The unfortunately named Baudelaire seems the least likely of presidential candidates. To Jezy Vici, however, the National Sex Offender Registry is merely another means to increase name recognition. Via a hilarious cascade of dirty tricks, chutzpah, and strategic masterstrokes, she guides her lover through his election to Congress. In the Republican presidential debates, he is the only candidate to present a coherent program to help the economy, create jobs, and reduce political polarization, but when he shoves an opponent, who falls breaking his coccyx, Baud’s campaign takes off. With wing-nut billionaires targeting him, evangelicals convinced he’s the Antichrist, and a Democratic congresswoman, married to Jezy’s ex-fiancé, pressuring him to switch parties, Baud comes up with a scheme too reckless even for Jezy.

Anticipated Praise from the 2012 Republican presidential
frontrunners, speaking on guarantee of anonymity.

"Nine nine nine out of a possible one-thousand."
- Token pizza godfather

"Ranks with Ludwig’s Napoleon, William Manchester’s The Last Lion, and Robert Caro’s The Power Broker, as one of the greatest political biographies of all time. Best of all, it relates the history of events that have not yet happened and is even funnier than those tomes."
- The world’s highest paid historian, who cheated on his dying wife while trying to get the President impeached for having oral sex.

"Made me wet to my knees."
- Swiss citizen, who advised clients how to evade taxes while her husband ran Sexual Preferences Are Preferences clinics purporting to turn gay men into heterosexuals, via electroshock.

"There are three great things about the book: its fascinating  characters, its riveting plot and let’s see… One, two… Ooops."
- State governor who flunked out of Texas A&M

"Forty-seven percent of the people will love this book no matter what. My job is not to worry about those people.
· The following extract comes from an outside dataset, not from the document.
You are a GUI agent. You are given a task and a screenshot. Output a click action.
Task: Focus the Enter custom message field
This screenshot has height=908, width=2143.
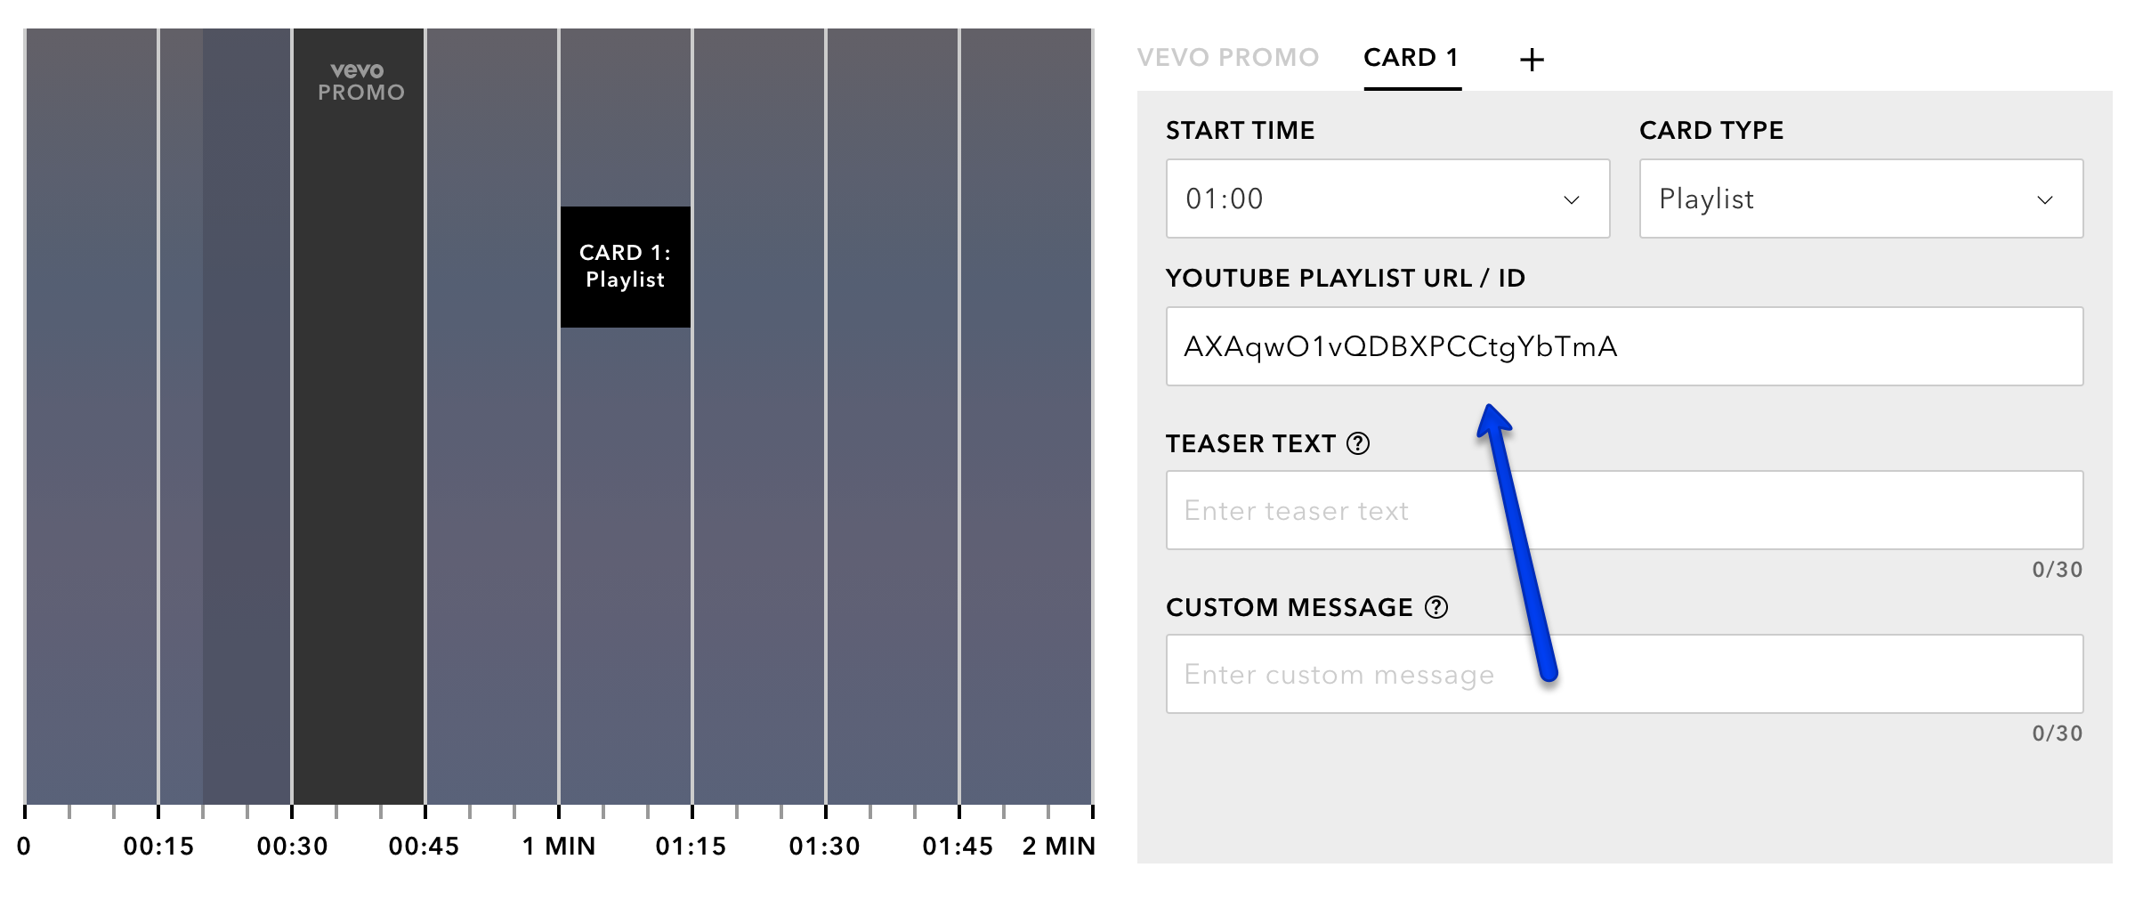(1625, 674)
I’ll never convince them they should take personal responsibility and care for their lives."
–Some rich dude, who tied his dog to the roof of the car on family driving vacations.

"Most immoral book in the entire 5773 year history of the Universe."
- The biggest loser in any Pennsylvania senatorial election, who’s name is defined in the Urban Dictionary as “the frothy mixture of lube and fecal matter that is sometimes the by-product of anal sex.